Top of Records for this exercise
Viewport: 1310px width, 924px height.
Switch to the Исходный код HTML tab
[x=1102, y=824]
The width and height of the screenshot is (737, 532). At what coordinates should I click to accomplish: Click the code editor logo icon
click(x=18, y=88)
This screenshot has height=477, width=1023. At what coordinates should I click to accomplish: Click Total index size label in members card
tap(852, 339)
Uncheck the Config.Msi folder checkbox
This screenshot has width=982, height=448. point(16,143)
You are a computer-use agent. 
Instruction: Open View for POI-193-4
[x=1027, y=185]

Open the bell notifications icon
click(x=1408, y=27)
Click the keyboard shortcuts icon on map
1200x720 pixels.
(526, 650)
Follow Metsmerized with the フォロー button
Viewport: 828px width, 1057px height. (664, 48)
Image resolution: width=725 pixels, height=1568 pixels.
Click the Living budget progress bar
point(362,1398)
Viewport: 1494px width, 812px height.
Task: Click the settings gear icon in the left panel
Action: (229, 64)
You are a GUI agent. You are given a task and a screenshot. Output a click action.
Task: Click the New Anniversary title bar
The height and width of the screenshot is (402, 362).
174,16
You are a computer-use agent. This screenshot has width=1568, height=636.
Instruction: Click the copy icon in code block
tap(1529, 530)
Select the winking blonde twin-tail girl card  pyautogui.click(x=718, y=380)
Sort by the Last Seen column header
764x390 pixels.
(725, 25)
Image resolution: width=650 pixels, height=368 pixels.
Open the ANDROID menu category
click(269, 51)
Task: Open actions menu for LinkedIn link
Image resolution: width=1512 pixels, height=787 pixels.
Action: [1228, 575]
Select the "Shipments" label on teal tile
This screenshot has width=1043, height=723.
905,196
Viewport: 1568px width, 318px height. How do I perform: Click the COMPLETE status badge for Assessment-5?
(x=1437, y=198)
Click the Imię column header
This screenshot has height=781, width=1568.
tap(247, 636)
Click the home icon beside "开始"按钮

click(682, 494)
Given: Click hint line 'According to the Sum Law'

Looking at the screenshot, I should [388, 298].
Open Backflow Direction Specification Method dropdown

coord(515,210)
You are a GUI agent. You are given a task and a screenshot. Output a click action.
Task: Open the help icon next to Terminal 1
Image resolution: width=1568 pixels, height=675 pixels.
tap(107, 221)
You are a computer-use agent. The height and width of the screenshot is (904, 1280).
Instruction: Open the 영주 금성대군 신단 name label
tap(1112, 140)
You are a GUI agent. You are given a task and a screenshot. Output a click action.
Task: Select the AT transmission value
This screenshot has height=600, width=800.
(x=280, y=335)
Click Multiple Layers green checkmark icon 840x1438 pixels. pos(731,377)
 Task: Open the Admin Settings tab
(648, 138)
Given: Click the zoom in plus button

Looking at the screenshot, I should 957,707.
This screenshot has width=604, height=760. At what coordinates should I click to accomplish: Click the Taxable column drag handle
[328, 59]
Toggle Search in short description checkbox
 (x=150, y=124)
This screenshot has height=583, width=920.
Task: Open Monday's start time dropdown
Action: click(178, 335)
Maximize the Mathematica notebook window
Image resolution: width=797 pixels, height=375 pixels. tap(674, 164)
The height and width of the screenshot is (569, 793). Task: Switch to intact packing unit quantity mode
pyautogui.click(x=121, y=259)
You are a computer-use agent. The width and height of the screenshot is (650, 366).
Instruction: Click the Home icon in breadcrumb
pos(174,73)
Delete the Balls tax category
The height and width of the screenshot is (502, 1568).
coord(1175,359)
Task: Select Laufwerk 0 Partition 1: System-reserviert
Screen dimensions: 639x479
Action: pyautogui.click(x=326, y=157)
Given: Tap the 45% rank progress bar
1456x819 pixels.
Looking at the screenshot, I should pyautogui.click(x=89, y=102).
Bottom of Records for this exercise
Exercise requirements: Reproduce, character for character, only the lines of the preceding data that start at the line with "Task: Click the New Anniversary title bar" and end at the line with "Task: Open actions menu for LinkedIn link", both included.

Expected answer:
Task: Click the New Anniversary title bar
The height and width of the screenshot is (402, 362).
174,16
You are a computer-use agent. This screenshot has width=1568, height=636.
Instruction: Click the copy icon in code block
tap(1529, 530)
Select the winking blonde twin-tail girl card  pyautogui.click(x=718, y=380)
Sort by the Last Seen column header
764x390 pixels.
(725, 25)
Image resolution: width=650 pixels, height=368 pixels.
Open the ANDROID menu category
click(269, 51)
Task: Open actions menu for LinkedIn link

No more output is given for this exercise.